War is hell. And puppies are swell.
Take one-year-old Harley, who became best friend to a team of U.S. servicemen during their recent stint inside a Middle East combat zone.
When soldier Amjad Kerrish and his fellow Air National Guard fighters were shipping out, they were too enamored of Harley to leave the dog behind. But a paperwork snafu left Harley in limbo, with the lovable rescue pooch now stuck at John F. Kennedy International Airport awaiting imminent deportation and likely euthanasia if returned to the Middle East.
“It breaks my heart, it really does,” said Kerrish, a California firefighter who was battling the state’s raging wildfires when he received word of the snag. “I thought the hardest part of this was over.”
Harley was brought to the United States from Jordan by Paws of War, a Long Island-based organization that matches rescue dogs with American veterans experiencing the emotional effects of war. For Kerrish, Harley was the source of endless smiles no matter the horrors of life in a war zone — and he vowed the dog would accompany him home when his tour ended this past spring.
“Seeing Harley was the one thing everyone could look forward to at the end of the day,” recalled Kerrish, 30. “All she wanted was love. Love and treats, of course … I knew we couldn’t leave her behind. We had to bring her back home.”
The mission of mercy to get Harley to safety in the U.S. appeared to reach the home stretch last week after Paws of War arranged for the pooch to be flown on a rare repatriation flight. But a paperwork snafu left Harley in limbo.

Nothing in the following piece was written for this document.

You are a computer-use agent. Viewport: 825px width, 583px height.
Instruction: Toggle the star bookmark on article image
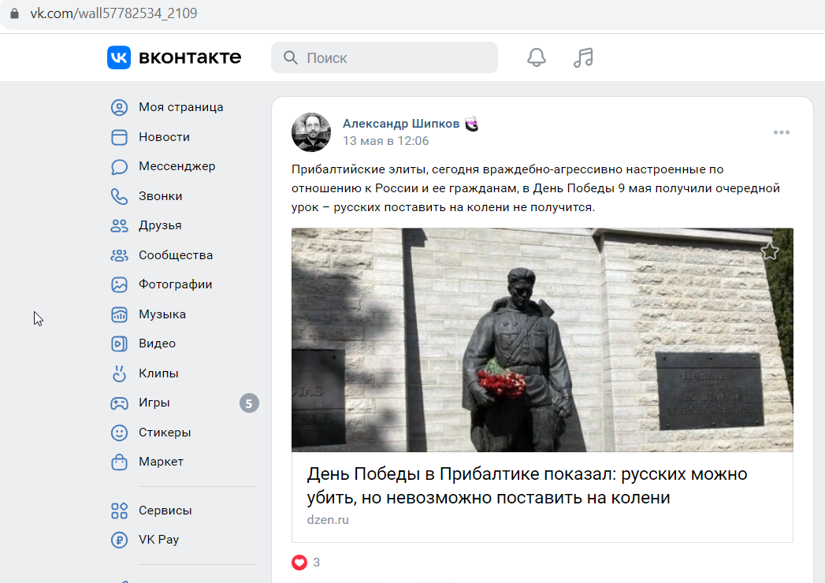click(x=770, y=251)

The lovable rescue pooch is now stuck at JFK, still under a federal deportation order and likely euthanized if returned to the Middle East.
Hoping to tilt the odds toward Kerrish and Harley are all five members of Long Island’s congressional delegation. The quintet signed a rare bipartisan appeal to the Centers for Disease Control asking for a reconsideration of the deportation order and granting an exception for Harley to head west.
They have yet to hear back, and the CDC did not immediately comment.
Rep. Kathleen Rice (D-N.Y.) of the Veterans Affairs Committee sang the praises of Paws of War and its mission of linking up veterans with emotional support animals.
The pets can help veterans readjust to civilian life stateside and prevent trauma from combat, she said. They also can help maintain bonds between service members who become scattered across the country after being together virtually 24/7 for weeks or months while on duty.
Kerrish said his fellow service members had planned to link up for reunions if Harley wins her life-and-death battle.
“It goes without saying that if any of them come to southern California, they’re going to come by to see Harley,” Kerrish said. “She kind of became a dog for all of us.”
Members of his unit first spotted Harley while on patrol last winter. She was easy to notice: Harley was the only puppy from her litter to survive in the harsh battle zone of an undisclosed nation.
The puppy was soon sharing a cot with Kerrish inside his tent. As the unit bonded with Harley, the dog provided a welcome diversion from fears about COVID-19 and their loved ones back in the states.
Kerrish recalled talking to his wife regularly about the pooch’s latest antics to avoid the rising coronavirus toll or her worries about the economic collapse.
“My wife grew to love her as much as I did,” he said, choking with emotion. “It is just heart-wrenching to know that this is happening.”